» **Written instruction A**
Do the following statements agree with the mailing list post? Answer yes or no for each and quote the words from the post that decide it. (i) Leonard says that padding(), border() and some_other_style() each have the parameter "right". (ii) In Andrew's suggested `padding<-` function, match.arg is called with several.ok set to FALSE. (iii) Leonard wants to pursue the second option without evaluating FUN unless the parameter "right" is injected into the call.

» **Text section**
## Start
[R] Evaluating lazily 'f<-' ?
Leonard Mada
|eo@m@d@ @end|ng |rom @yon|c@eu
Mon Sep 13 18:17:18 CEST 2021
Hello Andrew,
this could work. I will think about it.
But I was thinking more generically. Suppose we have a series of functions:
padding(), border(), some_other_style();
Each of these functions has the parameter "right" (or the group of
parameters c("right", ...)).
Then I could design a function right(FUN) that assigns the value to this
parameter and evaluates the function FUN().
There are a few ways to do this:
1.) Other parameters as ...
right(FUN, value, ...) = value; and then pass "..." to FUN.
right(value, FUN, ...) = value; # or is this the syntax? (TODO: explore)
2.) Another way:
right(FUN(...other parameters already specified...)) = value;
I wanted to explore this 2nd option: but avoid evaluating FUN, unless
the parameter "right" is injected into the call.
3.) Option 3:
The option you mentioned.
Independent of the method: there are still weird/unexplained behaviours
when I try the initial code (see the latest mail with the improved code).
Sincerely,
Leonard
On 9/13/2021 6:45 PM, Andrew Simmons wrote:
> I think you're trying to do something like:
>
> `padding<-` <- function (x, which, value)
> {
> which <- match.arg(which, c("bottom", "left", "top", "right"),
> several.ok = TRUE)
> # code to pad to each side here
> }
>
> Then you could use it like
>
> df <- data.frame(x=1:5, y = sample(1:5, 5))
> padding(df, "right") <- 1
>
> Does that work as expected for you?
>
> On Mon, Sep 13, 2021, 11:28 Leonard Mada via R-help
> <r-help using r-project.org <mailto:r-help using r-project.org>> wrote:
>
> I try to clarify the code:
>
>
> ###
> right = function(x, val) {print("Right");};
> padding = function(x, right, left, top, bottom) {print("Padding");};
> 'padding<-' = function(x, ...) {print("Padding = ");};
> df = data.frame(x=1:5, y = sample(1:5, 5)); # anything
>
> ### Does NOT work as expected
> 'right<-' = function(x, value) {
> print("This line should be the first printed!")
> print("But ERROR: x was already evaluated, which printed
> \"Padding\"");
> x = substitute(x); # x was already evaluated before substitute();
> return("Nothing"); # do not now what the behaviour should be?
> }
>
> right(padding(df)) = 1;
>
> ### Output:
>
> [1] "Padding"
## End
» **Written instruction B**
Pick out every line of the rows that contains the string "perform". Case counts.

» **Provided entries**
## Start
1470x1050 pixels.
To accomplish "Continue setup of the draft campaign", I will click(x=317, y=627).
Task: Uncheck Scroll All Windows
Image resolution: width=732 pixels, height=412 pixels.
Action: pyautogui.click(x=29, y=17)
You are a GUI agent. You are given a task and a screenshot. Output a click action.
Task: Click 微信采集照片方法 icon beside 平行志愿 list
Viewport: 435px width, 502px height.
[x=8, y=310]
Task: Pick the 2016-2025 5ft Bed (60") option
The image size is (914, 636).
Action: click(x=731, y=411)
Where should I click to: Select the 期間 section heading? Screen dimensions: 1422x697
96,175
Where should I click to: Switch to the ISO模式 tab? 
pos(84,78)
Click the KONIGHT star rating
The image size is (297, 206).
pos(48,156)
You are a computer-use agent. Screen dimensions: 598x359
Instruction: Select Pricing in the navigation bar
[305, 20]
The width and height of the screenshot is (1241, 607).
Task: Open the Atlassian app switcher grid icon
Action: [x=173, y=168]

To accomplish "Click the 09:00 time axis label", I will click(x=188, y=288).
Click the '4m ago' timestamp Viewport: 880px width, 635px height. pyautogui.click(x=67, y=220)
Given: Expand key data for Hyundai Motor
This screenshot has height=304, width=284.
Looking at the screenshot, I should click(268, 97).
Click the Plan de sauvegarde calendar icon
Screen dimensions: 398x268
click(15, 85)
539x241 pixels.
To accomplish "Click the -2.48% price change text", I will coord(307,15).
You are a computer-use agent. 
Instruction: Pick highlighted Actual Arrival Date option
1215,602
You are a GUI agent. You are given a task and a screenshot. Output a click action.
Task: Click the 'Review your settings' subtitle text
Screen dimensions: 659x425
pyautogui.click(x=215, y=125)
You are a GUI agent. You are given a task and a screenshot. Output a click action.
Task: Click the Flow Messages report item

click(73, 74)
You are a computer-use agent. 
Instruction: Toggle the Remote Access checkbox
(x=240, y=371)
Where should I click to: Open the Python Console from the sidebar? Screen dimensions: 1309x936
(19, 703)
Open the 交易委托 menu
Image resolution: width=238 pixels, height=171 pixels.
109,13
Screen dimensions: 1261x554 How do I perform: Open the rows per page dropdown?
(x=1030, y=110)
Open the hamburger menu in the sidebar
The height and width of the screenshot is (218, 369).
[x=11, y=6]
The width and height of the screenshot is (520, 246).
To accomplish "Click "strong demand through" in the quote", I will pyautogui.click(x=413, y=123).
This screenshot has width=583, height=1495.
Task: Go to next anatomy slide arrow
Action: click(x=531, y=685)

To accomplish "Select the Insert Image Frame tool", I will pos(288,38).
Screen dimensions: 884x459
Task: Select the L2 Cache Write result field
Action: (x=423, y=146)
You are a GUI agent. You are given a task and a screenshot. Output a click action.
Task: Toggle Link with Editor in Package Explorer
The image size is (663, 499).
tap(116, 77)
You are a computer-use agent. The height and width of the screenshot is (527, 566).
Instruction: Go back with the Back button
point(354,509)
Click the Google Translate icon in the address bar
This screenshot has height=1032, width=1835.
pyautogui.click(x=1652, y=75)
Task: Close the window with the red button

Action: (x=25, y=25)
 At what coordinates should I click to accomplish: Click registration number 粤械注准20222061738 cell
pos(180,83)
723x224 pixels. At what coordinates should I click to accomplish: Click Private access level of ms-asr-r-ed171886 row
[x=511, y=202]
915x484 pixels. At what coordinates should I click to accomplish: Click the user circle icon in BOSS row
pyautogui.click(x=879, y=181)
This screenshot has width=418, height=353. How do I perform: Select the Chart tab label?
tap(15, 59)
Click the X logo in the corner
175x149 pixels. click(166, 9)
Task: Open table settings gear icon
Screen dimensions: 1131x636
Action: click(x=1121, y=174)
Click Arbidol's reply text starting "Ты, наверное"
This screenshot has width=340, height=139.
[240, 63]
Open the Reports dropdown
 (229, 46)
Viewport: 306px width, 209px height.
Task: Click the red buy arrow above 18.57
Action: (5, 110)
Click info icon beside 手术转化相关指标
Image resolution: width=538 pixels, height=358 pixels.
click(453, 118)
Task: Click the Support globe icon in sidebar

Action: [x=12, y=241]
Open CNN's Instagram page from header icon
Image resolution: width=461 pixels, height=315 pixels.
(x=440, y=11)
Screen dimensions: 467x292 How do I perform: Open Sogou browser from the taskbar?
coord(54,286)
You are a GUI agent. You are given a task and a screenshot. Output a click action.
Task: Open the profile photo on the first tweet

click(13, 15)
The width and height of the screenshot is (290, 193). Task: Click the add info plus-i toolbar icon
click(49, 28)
## End
» **Correct answer A**
(i) Yes: "Each of these functions has the parameter "right""
(ii) No: "several.ok = TRUE"
(iii) Yes: "I wanted to explore this 2nd option: but avoid evaluating FUN, unless the parameter "right" is injected into the call."

» **Correct answer B**
Screen dimensions: 1261x554 How do I perform: Open the rows per page dropdown?
This screenshot has width=418, height=353. How do I perform: Select the Chart tab label?
Screen dimensions: 467x292 How do I perform: Open Sogou browser from the taskbar?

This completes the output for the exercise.